DATA IN THIS EXERCISE:
==================================================

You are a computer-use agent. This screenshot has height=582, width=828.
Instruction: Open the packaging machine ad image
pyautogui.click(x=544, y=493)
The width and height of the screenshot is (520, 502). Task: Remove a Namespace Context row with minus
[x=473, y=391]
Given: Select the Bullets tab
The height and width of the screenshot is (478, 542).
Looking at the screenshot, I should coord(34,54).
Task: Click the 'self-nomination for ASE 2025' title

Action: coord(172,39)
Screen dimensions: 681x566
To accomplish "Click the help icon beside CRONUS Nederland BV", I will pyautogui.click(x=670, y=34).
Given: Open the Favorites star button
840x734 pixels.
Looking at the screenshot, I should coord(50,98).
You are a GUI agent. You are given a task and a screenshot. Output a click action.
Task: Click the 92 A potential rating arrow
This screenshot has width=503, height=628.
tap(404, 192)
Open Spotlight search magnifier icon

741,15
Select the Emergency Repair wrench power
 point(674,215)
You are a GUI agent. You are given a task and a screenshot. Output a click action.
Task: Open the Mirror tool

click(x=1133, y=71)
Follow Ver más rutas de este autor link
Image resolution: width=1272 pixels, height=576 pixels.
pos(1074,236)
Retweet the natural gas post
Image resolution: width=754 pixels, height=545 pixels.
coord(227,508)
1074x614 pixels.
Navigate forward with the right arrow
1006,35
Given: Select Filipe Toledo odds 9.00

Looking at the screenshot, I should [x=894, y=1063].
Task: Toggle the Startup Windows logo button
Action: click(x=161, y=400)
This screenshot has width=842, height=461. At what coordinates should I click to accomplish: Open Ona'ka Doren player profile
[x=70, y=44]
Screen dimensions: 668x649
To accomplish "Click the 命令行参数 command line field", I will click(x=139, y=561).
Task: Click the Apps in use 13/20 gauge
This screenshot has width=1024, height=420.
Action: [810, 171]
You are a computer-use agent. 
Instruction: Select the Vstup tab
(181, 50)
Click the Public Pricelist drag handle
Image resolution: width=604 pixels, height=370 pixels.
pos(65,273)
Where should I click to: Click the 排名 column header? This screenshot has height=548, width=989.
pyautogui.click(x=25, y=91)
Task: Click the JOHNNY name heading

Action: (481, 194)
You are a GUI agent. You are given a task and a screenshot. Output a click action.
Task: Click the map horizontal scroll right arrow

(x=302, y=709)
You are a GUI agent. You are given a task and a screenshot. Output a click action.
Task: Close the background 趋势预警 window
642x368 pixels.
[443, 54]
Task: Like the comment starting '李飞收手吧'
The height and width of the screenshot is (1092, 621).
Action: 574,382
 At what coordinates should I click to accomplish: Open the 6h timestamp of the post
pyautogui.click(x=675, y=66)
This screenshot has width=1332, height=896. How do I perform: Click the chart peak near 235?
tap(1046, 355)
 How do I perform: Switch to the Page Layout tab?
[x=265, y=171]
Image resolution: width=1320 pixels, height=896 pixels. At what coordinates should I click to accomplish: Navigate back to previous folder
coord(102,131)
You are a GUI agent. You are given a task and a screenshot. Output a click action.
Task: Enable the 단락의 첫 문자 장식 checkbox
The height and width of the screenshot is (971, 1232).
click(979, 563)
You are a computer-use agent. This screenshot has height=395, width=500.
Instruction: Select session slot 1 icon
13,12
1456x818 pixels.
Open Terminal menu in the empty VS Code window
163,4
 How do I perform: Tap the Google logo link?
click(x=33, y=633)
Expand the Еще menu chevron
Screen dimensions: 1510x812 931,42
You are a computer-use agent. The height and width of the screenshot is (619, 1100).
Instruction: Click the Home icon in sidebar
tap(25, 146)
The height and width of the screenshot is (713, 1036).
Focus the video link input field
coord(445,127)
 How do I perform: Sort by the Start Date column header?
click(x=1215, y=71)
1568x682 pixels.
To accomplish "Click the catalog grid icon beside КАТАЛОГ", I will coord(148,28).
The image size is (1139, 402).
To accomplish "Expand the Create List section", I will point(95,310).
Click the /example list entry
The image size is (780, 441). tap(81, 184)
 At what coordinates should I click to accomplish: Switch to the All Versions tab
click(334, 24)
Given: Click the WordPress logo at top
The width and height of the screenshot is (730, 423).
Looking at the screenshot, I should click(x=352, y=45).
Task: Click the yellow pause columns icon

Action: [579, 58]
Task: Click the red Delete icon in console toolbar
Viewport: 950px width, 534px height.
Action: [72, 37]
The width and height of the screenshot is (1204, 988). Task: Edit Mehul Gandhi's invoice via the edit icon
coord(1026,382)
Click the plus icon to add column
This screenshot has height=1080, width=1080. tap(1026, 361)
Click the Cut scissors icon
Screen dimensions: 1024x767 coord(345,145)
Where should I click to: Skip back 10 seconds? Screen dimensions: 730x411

==================================================

YOUR OBJECTIVE: Give back the data above exactly, so that every line matches.

ANSWER TO THE PROBLEM:
You are a computer-use agent. This screenshot has height=582, width=828.
Instruction: Open the packaging machine ad image
pyautogui.click(x=544, y=493)
The width and height of the screenshot is (520, 502). Task: Remove a Namespace Context row with minus
[x=473, y=391]
Given: Select the Bullets tab
The height and width of the screenshot is (478, 542).
Looking at the screenshot, I should coord(34,54).
Task: Click the 'self-nomination for ASE 2025' title

Action: coord(172,39)
Screen dimensions: 681x566
To accomplish "Click the help icon beside CRONUS Nederland BV", I will pyautogui.click(x=670, y=34).
Given: Open the Favorites star button
840x734 pixels.
Looking at the screenshot, I should coord(50,98).
You are a GUI agent. You are given a task and a screenshot. Output a click action.
Task: Click the 92 A potential rating arrow
This screenshot has width=503, height=628.
tap(404, 192)
Open Spotlight search magnifier icon

741,15
Select the Emergency Repair wrench power
 point(674,215)
You are a GUI agent. You are given a task and a screenshot. Output a click action.
Task: Open the Mirror tool

click(x=1133, y=71)
Follow Ver más rutas de este autor link
Image resolution: width=1272 pixels, height=576 pixels.
pos(1074,236)
Retweet the natural gas post
Image resolution: width=754 pixels, height=545 pixels.
coord(227,508)
1074x614 pixels.
Navigate forward with the right arrow
1006,35
Given: Select Filipe Toledo odds 9.00

Looking at the screenshot, I should [x=894, y=1063].
Task: Toggle the Startup Windows logo button
Action: click(x=161, y=400)
This screenshot has width=842, height=461. At what coordinates should I click to accomplish: Open Ona'ka Doren player profile
[x=70, y=44]
Screen dimensions: 668x649
To accomplish "Click the 命令行参数 command line field", I will click(x=139, y=561).
Task: Click the Apps in use 13/20 gauge
This screenshot has width=1024, height=420.
Action: [810, 171]
You are a computer-use agent. 
Instruction: Select the Vstup tab
(181, 50)
Click the Public Pricelist drag handle
Image resolution: width=604 pixels, height=370 pixels.
pos(65,273)
Where should I click to: Click the 排名 column header? This screenshot has height=548, width=989.
pyautogui.click(x=25, y=91)
Task: Click the JOHNNY name heading

Action: (481, 194)
You are a GUI agent. You are given a task and a screenshot. Output a click action.
Task: Click the map horizontal scroll right arrow

(x=302, y=709)
You are a GUI agent. You are given a task and a screenshot. Output a click action.
Task: Close the background 趋势预警 window
642x368 pixels.
[443, 54]
Task: Like the comment starting '李飞收手吧'
The height and width of the screenshot is (1092, 621).
Action: 574,382
 At what coordinates should I click to accomplish: Open the 6h timestamp of the post
pyautogui.click(x=675, y=66)
This screenshot has width=1332, height=896. How do I perform: Click the chart peak near 235?
tap(1046, 355)
 How do I perform: Switch to the Page Layout tab?
[x=265, y=171]
Image resolution: width=1320 pixels, height=896 pixels. At what coordinates should I click to accomplish: Navigate back to previous folder
coord(102,131)
You are a GUI agent. You are given a task and a screenshot. Output a click action.
Task: Enable the 단락의 첫 문자 장식 checkbox
The height and width of the screenshot is (971, 1232).
click(979, 563)
You are a computer-use agent. This screenshot has height=395, width=500.
Instruction: Select session slot 1 icon
13,12
1456x818 pixels.
Open Terminal menu in the empty VS Code window
163,4
 How do I perform: Tap the Google logo link?
click(x=33, y=633)
Expand the Еще menu chevron
Screen dimensions: 1510x812 931,42
You are a computer-use agent. The height and width of the screenshot is (619, 1100).
Instruction: Click the Home icon in sidebar
tap(25, 146)
The height and width of the screenshot is (713, 1036).
Focus the video link input field
coord(445,127)
 How do I perform: Sort by the Start Date column header?
click(x=1215, y=71)
1568x682 pixels.
To accomplish "Click the catalog grid icon beside КАТАЛОГ", I will coord(148,28).
The image size is (1139, 402).
To accomplish "Expand the Create List section", I will point(95,310).
Click the /example list entry
The image size is (780, 441). tap(81, 184)
 At what coordinates should I click to accomplish: Switch to the All Versions tab
click(334, 24)
Given: Click the WordPress logo at top
The width and height of the screenshot is (730, 423).
Looking at the screenshot, I should click(x=352, y=45).
Task: Click the yellow pause columns icon

Action: [579, 58]
Task: Click the red Delete icon in console toolbar
Viewport: 950px width, 534px height.
Action: [72, 37]
The width and height of the screenshot is (1204, 988). Task: Edit Mehul Gandhi's invoice via the edit icon
coord(1026,382)
Click the plus icon to add column
This screenshot has height=1080, width=1080. tap(1026, 361)
Click the Cut scissors icon
Screen dimensions: 1024x767 coord(345,145)
Where should I click to: Skip back 10 seconds? Screen dimensions: 730x411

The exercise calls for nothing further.